REAPP implements IntentMandate signing and validation with jose, the same approach used by the only other TypeScript AP2 implementation out there (a DoraHacks hackathon project called PayAgent):
import { SignJWT, jwtVerify } from 'jose';
interface IntentMandate {
user_cart_confirmation_required: boolean;
natural_language_description: string;
merchants: string[] | null;
skus: string[] | null;
required_refundability: boolean;
intent_expiry: string; // ISO 8601
}
// User signs an IntentMandate
async function signIntentMandate(
mandate: IntentMandate, privateKey: CryptoKey
): Promise<string> {
return new SignJWT({ 'ap2.mandates.IntentMandate': mandate })
.setProtectedHeader({ alg: 'ES256' })
.setIssuedAt()
.setExpirationTime(Math.floor(new Date(mandate.intent_expiry).getTime() / 1000))
.sign(privateKey);
}
// Merchant validates an IntentMandate
async function validateIntentMandate(
jwt: string, publicKey: CryptoKey
): Promise<IntentMandate> {
const { payload } = await jwtVerify(jwt, publicKey);
const mandate = payload['ap2.mandates.IntentMandate'] as IntentMandate;
if (new Date(mandate.intent_expiry) < new Date()) {
throw new Error('IntentMandate expired');
}
return mandate;
}TypeScript VC Libraries for AP2
| Library | npm Package | Role |
|---|---|---|
| jose | jose | JWT/JWS operations — recommended starting point |
| did-jwt-vc | did-jwt-vc | W3C VCs in JWT format (DIF standard) |
| @sd-jwt/sd-jwt-vc | @sd-jwt/sd-jwt-vc | SD-JWT VCs with selective disclosure |
| @veramo/core | @veramo/core | Full verifiable data framework |
| zod | zod | Schema validation for mandate structures |
AP2 + x402 Complementarity
AP2 and x402 are complementary.

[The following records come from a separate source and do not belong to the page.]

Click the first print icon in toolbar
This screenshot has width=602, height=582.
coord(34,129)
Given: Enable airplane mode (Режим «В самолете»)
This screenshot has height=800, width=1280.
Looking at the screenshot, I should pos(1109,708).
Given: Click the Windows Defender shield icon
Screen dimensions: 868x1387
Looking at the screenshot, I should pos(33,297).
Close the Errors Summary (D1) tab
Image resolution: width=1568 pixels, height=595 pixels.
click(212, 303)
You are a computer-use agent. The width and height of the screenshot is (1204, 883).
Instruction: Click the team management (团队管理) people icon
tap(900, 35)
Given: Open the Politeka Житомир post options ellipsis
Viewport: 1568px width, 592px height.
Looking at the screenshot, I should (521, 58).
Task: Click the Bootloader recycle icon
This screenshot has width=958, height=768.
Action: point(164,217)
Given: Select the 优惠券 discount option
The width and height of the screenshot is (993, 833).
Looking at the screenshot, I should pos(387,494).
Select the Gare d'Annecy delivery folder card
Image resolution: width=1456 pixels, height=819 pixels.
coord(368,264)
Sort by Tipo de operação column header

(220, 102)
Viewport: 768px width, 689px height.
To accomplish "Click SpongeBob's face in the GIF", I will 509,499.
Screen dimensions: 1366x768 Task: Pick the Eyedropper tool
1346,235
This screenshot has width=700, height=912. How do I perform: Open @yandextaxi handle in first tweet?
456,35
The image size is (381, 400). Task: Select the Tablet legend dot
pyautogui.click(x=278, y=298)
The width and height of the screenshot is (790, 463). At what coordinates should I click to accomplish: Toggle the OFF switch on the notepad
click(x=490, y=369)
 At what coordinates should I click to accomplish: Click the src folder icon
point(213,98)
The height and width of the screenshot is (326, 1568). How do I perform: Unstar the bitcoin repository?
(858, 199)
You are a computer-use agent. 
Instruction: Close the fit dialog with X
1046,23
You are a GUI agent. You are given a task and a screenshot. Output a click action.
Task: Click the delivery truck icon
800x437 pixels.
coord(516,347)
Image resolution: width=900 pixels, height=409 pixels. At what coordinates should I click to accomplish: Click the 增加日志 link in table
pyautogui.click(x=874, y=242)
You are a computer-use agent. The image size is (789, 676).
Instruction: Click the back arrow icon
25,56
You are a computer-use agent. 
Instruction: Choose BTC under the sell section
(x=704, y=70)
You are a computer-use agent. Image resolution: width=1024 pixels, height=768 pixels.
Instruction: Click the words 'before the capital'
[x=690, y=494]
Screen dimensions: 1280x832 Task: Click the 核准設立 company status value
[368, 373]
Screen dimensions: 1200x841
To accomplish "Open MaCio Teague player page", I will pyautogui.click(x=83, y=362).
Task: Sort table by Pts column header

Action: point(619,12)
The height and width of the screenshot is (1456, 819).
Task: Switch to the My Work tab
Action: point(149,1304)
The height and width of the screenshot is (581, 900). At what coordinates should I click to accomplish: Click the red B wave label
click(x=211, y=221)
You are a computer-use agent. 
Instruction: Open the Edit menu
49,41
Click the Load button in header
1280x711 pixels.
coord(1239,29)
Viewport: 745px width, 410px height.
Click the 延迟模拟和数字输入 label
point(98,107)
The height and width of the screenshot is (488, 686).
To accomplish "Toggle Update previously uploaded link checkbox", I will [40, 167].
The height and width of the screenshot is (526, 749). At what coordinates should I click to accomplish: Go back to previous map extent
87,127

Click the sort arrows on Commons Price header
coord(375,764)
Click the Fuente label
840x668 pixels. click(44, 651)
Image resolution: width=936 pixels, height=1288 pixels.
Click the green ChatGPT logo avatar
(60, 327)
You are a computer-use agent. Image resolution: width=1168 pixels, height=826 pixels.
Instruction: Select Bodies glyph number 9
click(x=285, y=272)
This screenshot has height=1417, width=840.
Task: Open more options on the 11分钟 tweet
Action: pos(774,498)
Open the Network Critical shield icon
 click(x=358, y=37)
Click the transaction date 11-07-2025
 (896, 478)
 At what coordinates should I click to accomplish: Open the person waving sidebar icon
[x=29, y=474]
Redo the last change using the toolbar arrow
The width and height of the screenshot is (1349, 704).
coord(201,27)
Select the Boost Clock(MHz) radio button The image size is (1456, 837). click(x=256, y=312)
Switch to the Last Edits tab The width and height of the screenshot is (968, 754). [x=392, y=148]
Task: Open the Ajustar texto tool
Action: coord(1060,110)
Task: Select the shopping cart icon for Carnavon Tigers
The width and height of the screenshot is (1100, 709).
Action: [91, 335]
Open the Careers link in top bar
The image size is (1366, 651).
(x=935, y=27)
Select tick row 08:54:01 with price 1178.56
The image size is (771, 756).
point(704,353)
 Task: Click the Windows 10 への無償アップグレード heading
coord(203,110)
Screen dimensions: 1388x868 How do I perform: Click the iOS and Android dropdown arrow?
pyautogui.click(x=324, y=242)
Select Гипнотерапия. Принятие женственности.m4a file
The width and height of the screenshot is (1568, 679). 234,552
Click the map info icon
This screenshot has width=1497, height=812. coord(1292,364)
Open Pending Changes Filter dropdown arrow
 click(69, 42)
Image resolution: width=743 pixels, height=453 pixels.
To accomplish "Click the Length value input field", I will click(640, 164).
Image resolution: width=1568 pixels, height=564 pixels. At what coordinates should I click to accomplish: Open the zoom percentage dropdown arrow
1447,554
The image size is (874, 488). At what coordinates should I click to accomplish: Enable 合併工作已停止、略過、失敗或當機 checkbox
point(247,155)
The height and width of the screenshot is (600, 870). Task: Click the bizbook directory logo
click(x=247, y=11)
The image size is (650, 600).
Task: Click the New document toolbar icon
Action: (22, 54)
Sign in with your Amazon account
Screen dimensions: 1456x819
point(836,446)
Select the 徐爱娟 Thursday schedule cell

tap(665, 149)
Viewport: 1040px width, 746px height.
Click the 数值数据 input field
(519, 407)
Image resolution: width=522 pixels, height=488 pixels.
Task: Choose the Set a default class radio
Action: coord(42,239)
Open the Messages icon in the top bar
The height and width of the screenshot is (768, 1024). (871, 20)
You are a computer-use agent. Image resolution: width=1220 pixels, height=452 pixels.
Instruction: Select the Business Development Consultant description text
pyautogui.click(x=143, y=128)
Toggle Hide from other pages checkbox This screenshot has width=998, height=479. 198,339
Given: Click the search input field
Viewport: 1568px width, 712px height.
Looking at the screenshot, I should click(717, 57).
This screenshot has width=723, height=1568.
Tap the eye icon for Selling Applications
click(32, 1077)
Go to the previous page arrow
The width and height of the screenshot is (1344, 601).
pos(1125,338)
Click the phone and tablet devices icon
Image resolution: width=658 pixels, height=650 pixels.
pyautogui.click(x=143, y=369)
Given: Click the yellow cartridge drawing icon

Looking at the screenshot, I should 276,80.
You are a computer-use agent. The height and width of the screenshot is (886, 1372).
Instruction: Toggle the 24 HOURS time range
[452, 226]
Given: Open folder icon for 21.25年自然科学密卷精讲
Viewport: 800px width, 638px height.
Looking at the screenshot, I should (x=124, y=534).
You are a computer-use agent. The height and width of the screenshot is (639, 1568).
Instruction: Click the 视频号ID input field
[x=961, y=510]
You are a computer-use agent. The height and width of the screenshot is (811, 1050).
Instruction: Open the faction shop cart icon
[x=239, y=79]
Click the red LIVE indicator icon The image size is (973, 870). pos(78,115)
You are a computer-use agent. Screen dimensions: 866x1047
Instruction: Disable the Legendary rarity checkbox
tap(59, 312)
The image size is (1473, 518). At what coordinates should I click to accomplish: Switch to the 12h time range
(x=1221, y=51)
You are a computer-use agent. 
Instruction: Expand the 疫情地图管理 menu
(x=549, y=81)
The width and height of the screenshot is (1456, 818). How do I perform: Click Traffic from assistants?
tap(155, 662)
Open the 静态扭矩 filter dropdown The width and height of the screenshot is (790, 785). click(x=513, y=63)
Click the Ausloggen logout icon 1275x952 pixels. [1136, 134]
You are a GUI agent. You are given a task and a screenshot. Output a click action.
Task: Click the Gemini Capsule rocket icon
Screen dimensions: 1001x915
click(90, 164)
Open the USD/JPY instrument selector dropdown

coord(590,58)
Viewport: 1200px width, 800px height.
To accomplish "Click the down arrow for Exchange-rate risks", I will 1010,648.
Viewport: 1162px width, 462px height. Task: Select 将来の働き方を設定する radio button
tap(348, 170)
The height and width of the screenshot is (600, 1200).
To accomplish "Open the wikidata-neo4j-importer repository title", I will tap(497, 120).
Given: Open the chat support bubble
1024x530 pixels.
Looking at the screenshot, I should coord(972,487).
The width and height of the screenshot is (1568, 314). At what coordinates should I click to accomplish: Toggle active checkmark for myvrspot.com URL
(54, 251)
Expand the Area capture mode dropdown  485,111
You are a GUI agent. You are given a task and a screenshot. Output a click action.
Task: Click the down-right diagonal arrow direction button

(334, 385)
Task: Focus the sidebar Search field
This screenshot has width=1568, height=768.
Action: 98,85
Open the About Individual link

AP2 handles authorization, x402 handles settlement. Google and Coinbase built google-agentic-commerce/a2a-x402, a Python A2A extension bridging both protocols. A community TypeScript port is on npm: a2a-x402.
Web3-Native Agent Protocols — Landscape Scan
There is no Stellar-native agent communication protocol. Stellar's role in the agent economy is the x402 payment layer, which other ecosystems are picking up. We looked at four web3-native alternatives for authorization and identity:
On-chain identity, reputation, and validation registries for agents. 22,900+ registrations in the first 3 days. Built as a trustless extension of Google's A2A for on-chain agents. V2 spec in development with MCP and x402 integration.
Full multi-agent service framework with Tendermint-based consensus, Safe multisig execution, and on-chain incentives. Used in production for DeFi automation and prediction markets.
Python framework for autonomous agents with HTTP-based messaging, protocol definitions, and A2A adapters for interoperability. ASI Chain planned for 2026.
E2E encrypted, decentralized messaging for wallet-addressed identities. Coinbase AgentKit integration lets agents do on-chain actions via natural language in XMTP threads.
Bottom line: AP2 is the right call. Nothing else gives you a cryptographic mandate chain that maps to on-chain settlement. ERC-8004 v2 is worth watching for agent identity, and the adapter layer can absorb whatever that space converges on.